Data Science соревнование по предсказанию звонков в экстренные службы на основе гео-данных.
- Страница соревнования
- Starter Kit с примером решения на основе OpenStreetMap
- Каталог с данными соревнования
- Расширенный набор данных для трека по журналистике данных
В таблице zones.csv записаны квадраты, примерный размер — 500х500 метров. Все квадраты расположены в Москве, либо на небольшом расстоянии от Москвы. Квадрат задается координатами нижнего левого угла (lat_bl, lon_bl) и верхнего правого (lat_tr, lon_tr). В колонках (lat_c, lon_c) — координаты центра квадрата.
Квадраты, расположенные в западной части выборки, предназначены для обучения модели — для этих квадратов известно среднее число вызовов экстренных служб из квадрата в день:
calls_daily: по всем днямcalls_workday: по рабочим днямcalls_weekend: по выходным днямcalls_wd{D}: по дню неделиD(0 — понедельник, 6 — воскресенье)
На квадратах из восточной части выборки необходимо построить прогноз числа вызовов по всем дням недели. Оцениваться качество предсказания будет не по всем квадратам, а по подмножеству, в которое не входят квадраты, вызовы из которых поступают крайне редко. Подмножество целевых квадратов имеет is_target=1 в таблице. Для тестовых квадратов значения calls_* и is_target скрыты.

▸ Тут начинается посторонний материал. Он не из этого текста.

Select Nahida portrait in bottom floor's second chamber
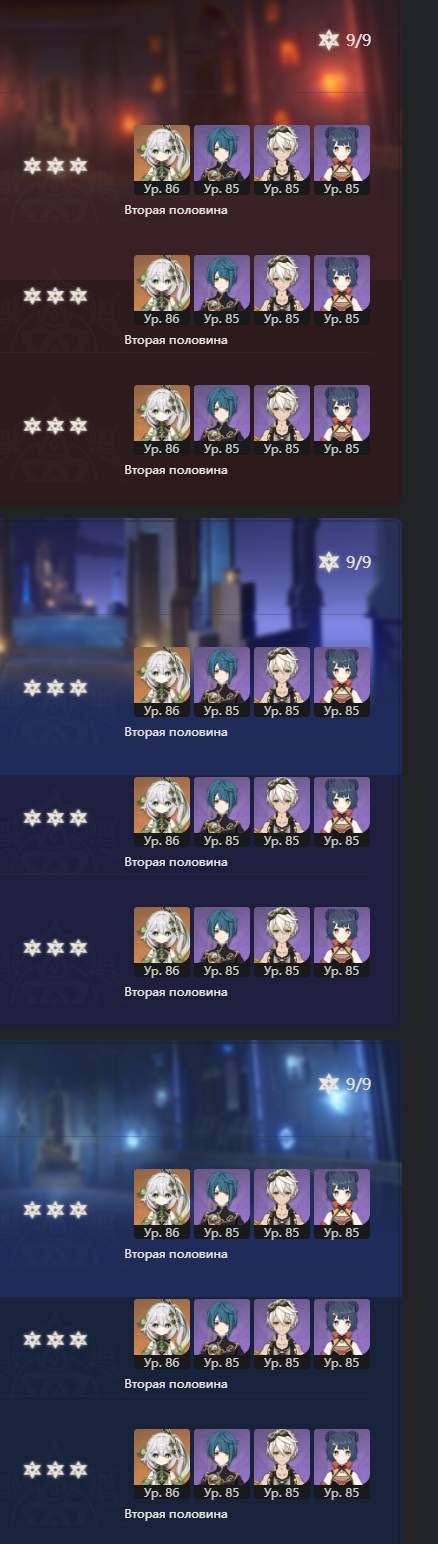The width and height of the screenshot is (438, 1544). click(162, 1334)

На карте обозначены квадраты трех типов:
- Зеленые — из обучающей части, не целевые
- Красные — из обучающей части, целевые
- Синие — тестовые, на них необходимо построить прогноз
Для западной части Москвы и Московской области предоставляется таблица с указанием числа вызовов для всех квадратов по дням за период с 2017-09-01 по 2017-12-31. Эти данные можно использовать для журналистики данных.
Файлы:
extended_zones.csv: список квадратов с указанием их координатextended_calls_daily.csv: число вызовов по квадратам и по дням в колонкеcall_cnt_sum_1d
Обратите внимание:
- в расширенном наборе имеются квадраты по всей Московской области, а не только по ограниченной части вокруг Москвы
ZONE_IDв расширенном наборе иzone_idв основном — не соответствуют- число вызовов за один день может быть дробным; если оператор не может определить местоположение звонящего с точностью до квадрата, то он приписывает его к разным квадратам в соответствующих пропорциях
В качестве решения необходимо предоставить CSV таблицу с предсказаниями для всех тестовых квадратов, для каждого квадрата — по всем дням недели.

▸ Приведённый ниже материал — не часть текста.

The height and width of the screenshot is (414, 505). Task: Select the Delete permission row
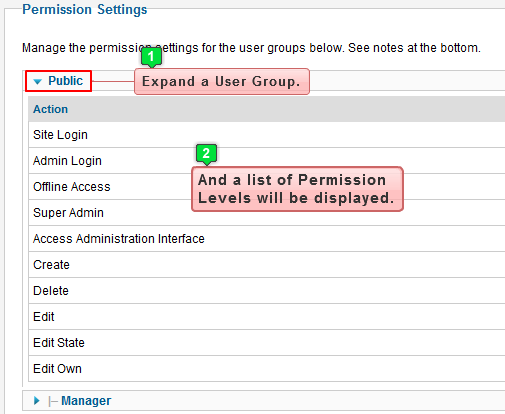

| zone_id | calls_wd0 | calls_wd1 | calls_wd2 | calls_wd3 | calls_wd4 | calls_wd5 | calls_wd6 |
|---|---|---|---|---|---|---|---|
| 79 | 0.825861 | 0.670869 | 0.786908 | 0.598091 | 1.247591 | 0.675773 | 0.633927 |
| ... | ... | ... | ... | ... | ... | ... | ... |
Качество оценивается только по подмножеству целевых квадратов. Участникам неизвестно, какие из квадратов целевые, однако принцип выбора целевых квадратов в обучающей и тестовой части — идентичен.
Во время соревнования качество оценивается на 30% тестовых целевых квадратов (выбраны случайно), в конце соревнования итоги подводятся по оставшимся 70% квадратов.
Метрика качества предсказаний — коэффициент ранговой корреляции Kendall's Tau-b, считается как доля пар объектов с неправильно упорядоченными предсказаниями с поправкой на пары с одинаковым значением целевой переменной. Метрика оценивает порядок, в котором предсказания соотносятся друг с другом, а не их точные значения. Разные дни недели считаются независимыми элементами выборки, т.е. коэффициент корреляции считается по предсказаниям для всех тестовых пар (zone_id, день недели) (см. пример оценки качества в Starter Kit).
В тестирующей системе используется реализация Kendall's tau из пакета SciPy: scipy.stats.kendalltau.